§ Haber:

Yerel Haber Hattı 0536 266 79 69
KONUŞMAYI BAŞLAT
Günlük gelişmeleri takip edebilmek için habertürk uygulamasını indirin

Eşi Müge Canmutlu'ya 700 bin YTL değerinde Bentley marka otomobil ve 24 milyarlık çanta almasıyla gündeme oturan Ercan Canmutlu: Bu çanta meselesi son damla oldu. Üzerimize çok gelindi. Oysa biz vakfımız aracılığıyla 6 okul yaptırdık. Artık bu konularda adımlar atacağız....

Cemiyet hayatını takip etmeyenler bile Ercan-Müge Canmutlu çiftinin adını ezberledi artık! Ercan Bey önce; eşine doğum günü hediyesi olarak 700 bin YTL değerinde Bentley marka otomobil alınca gazetelerin birinci sayfasına kadar çıktı. Ardından Kanyon'da açılan Harvey Nichols mağazasında tek bir adet bulunan 24 bin YTL'lik Balenciaga marka çantayı eşine hediye etti. Aynı hızla da 'Türkiye'nin en bonkör kocası' olarak tanınmaya başladı. Son günlerin en flaş magazin haberi tam köpürtülmeye başlamıştı ki; Maliye Bakanlığı uzmanları Canmutlu'nun tüm hesaplarını incelettirmek üzere talimat verdi. Canmutlu'nun 'pahalı' alışverişleri köşe yazılarına konu oldu; Türkiye'deki gelir dağılımı ve servet düşmanlığı yeniden masaya yatırıldı. Biz de cemiyet hayatının bu popüler çiftini merak ettik. İstanbul vergi rekortmenleri arasında adı geçen Canmutlu da GÜNAYDIN'a konuşmayı kabul etti; Kandilli'deki villalarında buluştuk...

* Eşinize aldığınız hediyelerden dolayı herkes sizi ve bonkörlüğünüzü konuşuyor. Neden hedef haline geldiniz sizce?

MÜGE CANMUTLU: Gereksiz şekilde göze battı!
ERCAN CANMUTLU: Ben şöyle düşünüyorum, galiba o dönemde gündemde konuşulacak çok fazla konu yoktu, çok büyüttüler. Ama size çok samimi söyleyeyim, dostlarımız da bilir; ben eşine çok düşkün ve çok hediye almayı seven biriyim. Zaten arkadaşlarım arasında kıskanılıyorum, çanta olaylarından önce de oldu bu. Bize göre çok doğal bir davranış, eşime çanta da alırım, okul da yaptırırım...
M.C.: Sakarya'da okul yaptırdı eşim ikimizin adına. Müge-Ercan Canmutlu Okulu. O da bir hediye! Ama biz kalkıp da 'Bunu yaptırdık, bu çantayı aldık' demiyoruz ki. Benim o çantayla resmim bile çekilmedi, ben kimseye 'böyle bir çanta aldım' da demedim!

* Mağaza mı verdi isminizi?

M.C.: Kesinlikle mağaza, başka nereden çıkabilir?

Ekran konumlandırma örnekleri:
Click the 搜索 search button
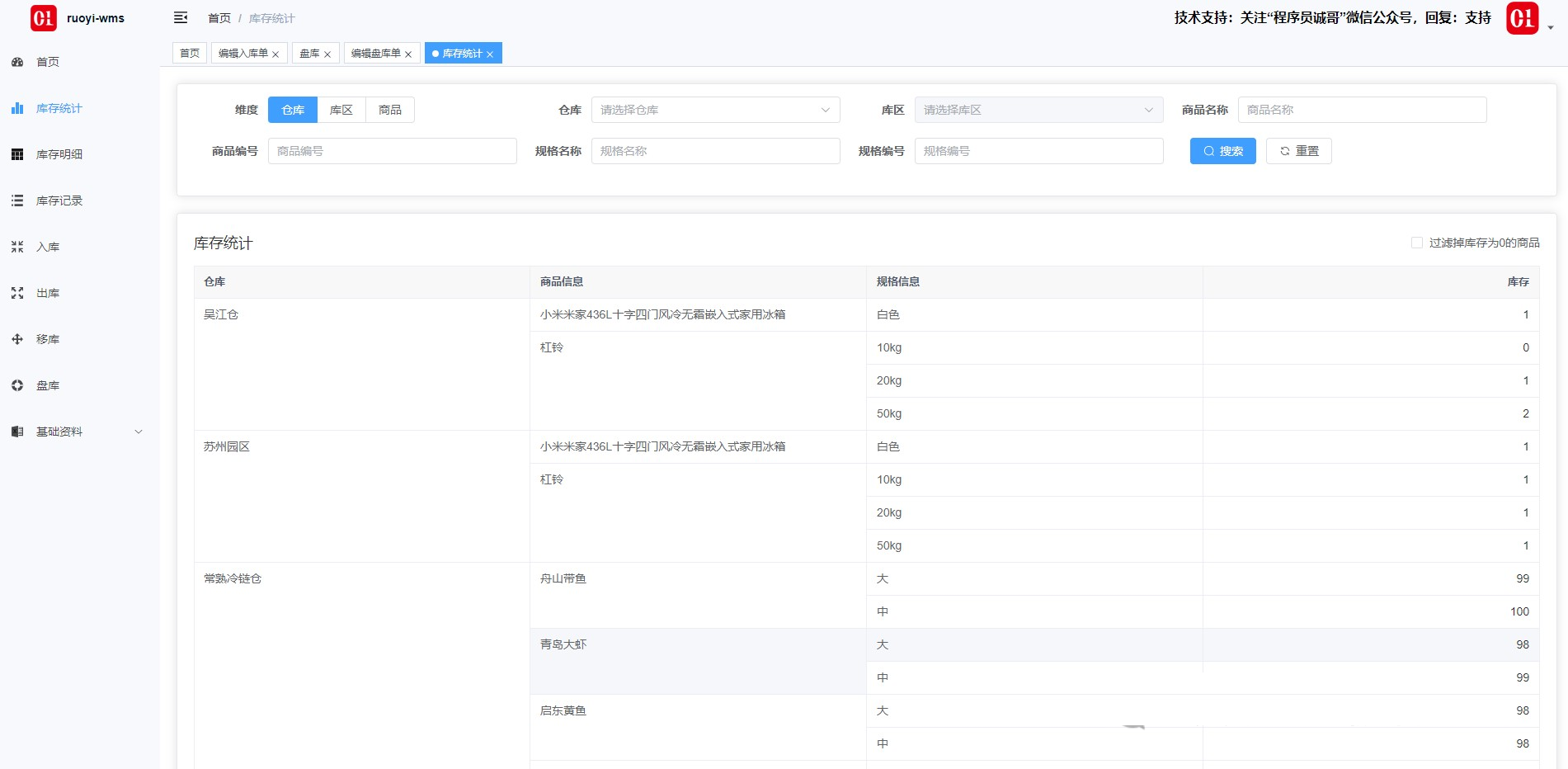Viewport: 1568px width, 769px height. coord(1222,151)
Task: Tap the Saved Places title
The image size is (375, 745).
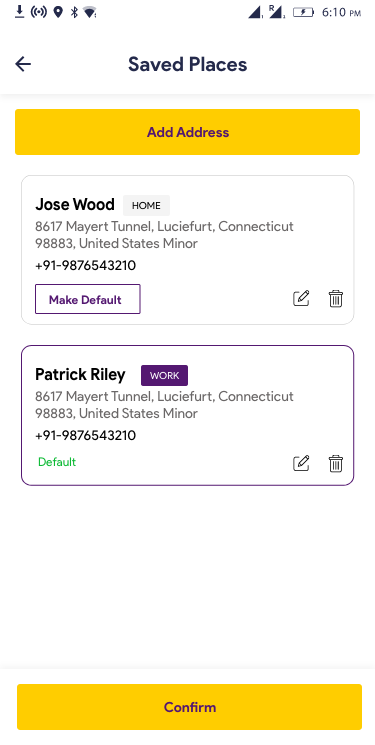Action: point(187,64)
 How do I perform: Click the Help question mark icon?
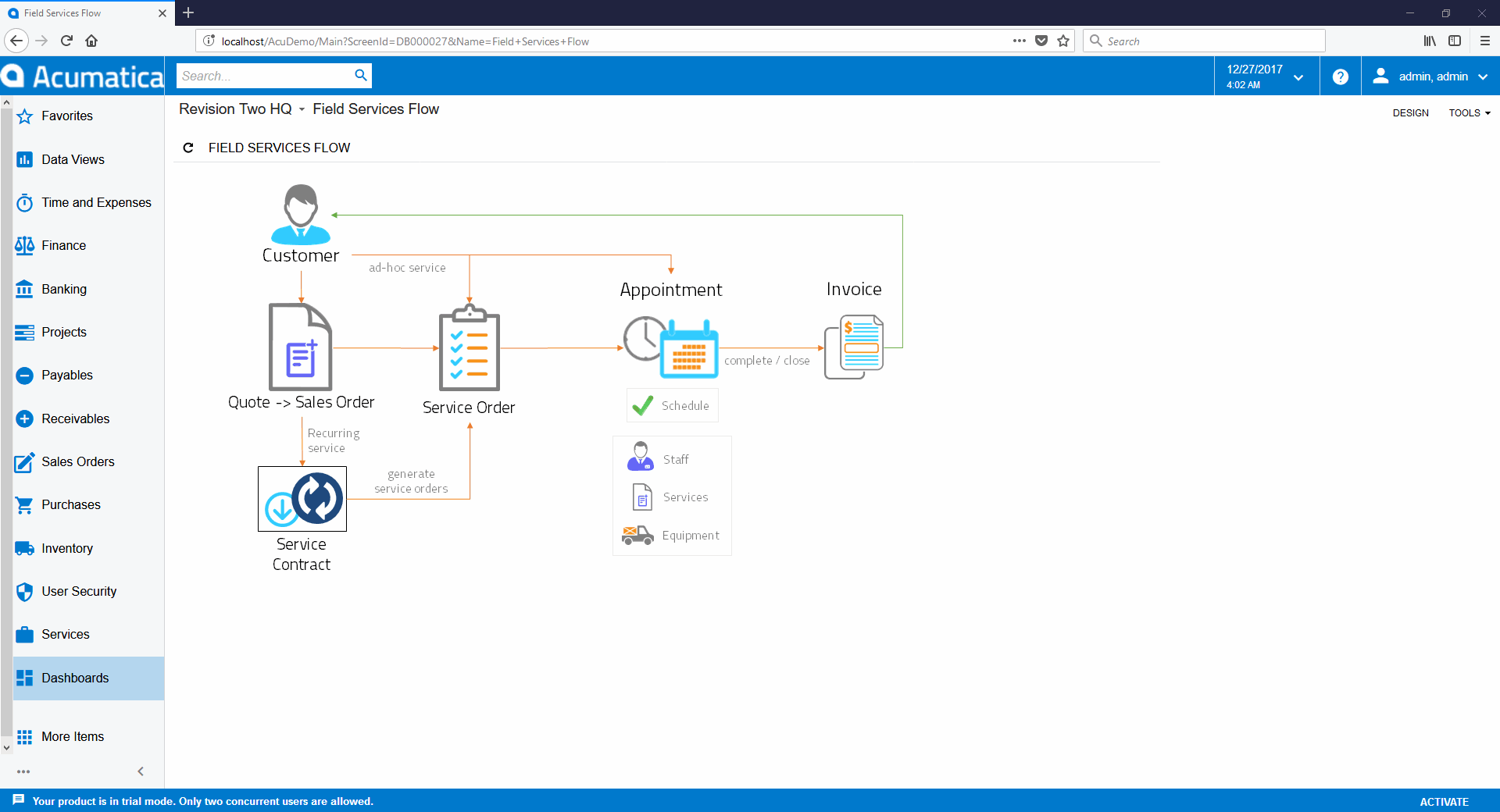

§ Görev A:
Haberdeki "Ardından Kanyon'da açılan Harvey Nichols mağazasında tek bir adet bulunan 24 bin YTL'lik Balenciaga marka çantayı eşine hediye etti." cümlesini İngilizceye nasıl çevirirsiniz?
§ Görev B:
Haberde "MÜGE CANMUTLU: Gereksiz" sözlerinden başlayarak aşağıya, "aldım' da demedim!" sözlerine kadar her şeyi olduğu gibi tekrar eder misiniz?
§ Görev C:
Haberi iki cümleyle nasıl özetlersiniz?
Yanıt verirken yalnızca habere dayanın.

§ Beklenen çıktı A:
He then gave his wife, as a gift, the Balenciaga bag worth 24 thousand YTL, of which only a single one was available at the Harvey Nichols store opened in Kanyon.

§ Beklenen çıktı B:
MÜGE CANMUTLU: Gereksiz şekilde göze battı!
ERCAN CANMUTLU: Ben şöyle düşünüyorum, galiba o dönemde gündemde konuşulacak çok fazla konu yoktu, çok büyüttüler. Ama size çok samimi söyleyeyim, dostlarımız da bilir; ben eşine çok düşkün ve çok hediye almayı seven biriyim. Zaten arkadaşlarım arasında kıskanılıyorum, çanta olaylarından önce de oldu bu. Bize göre çok doğal bir davranış, eşime çanta da alırım, okul da yaptırırım...
M.C.: Sakarya'da okul yaptırdı eşim ikimizin adına. Müge-Ercan Canmutlu Okulu. O da bir hediye! Ama biz kalkıp da 'Bunu yaptırdık, bu çantayı aldık' demiyoruz ki. Benim o çantayla resmim bile çekilmedi, ben kimseye 'böyle bir çanta aldım' da demedim!

§ Beklenen çıktı C:
Ercan Canmutlu, eşi Müge Canmutlu'ya 700 bin YTL değerinde Bentley marka otomobil ve 24 bin YTL'lik Balenciaga çanta hediye etmesiyle gündeme geldi, ardından Maliye Bakanlığı uzmanları hesaplarının incelenmesi için talimat verdi. GÜNAYDIN'a konuşan çift, konunun gereksiz yere büyütüldüğünü söyledi, vakıfları aracılığıyla okullar yaptırdıklarını belirtti ve isimlerini mağazanın verdiğini öne sürdü.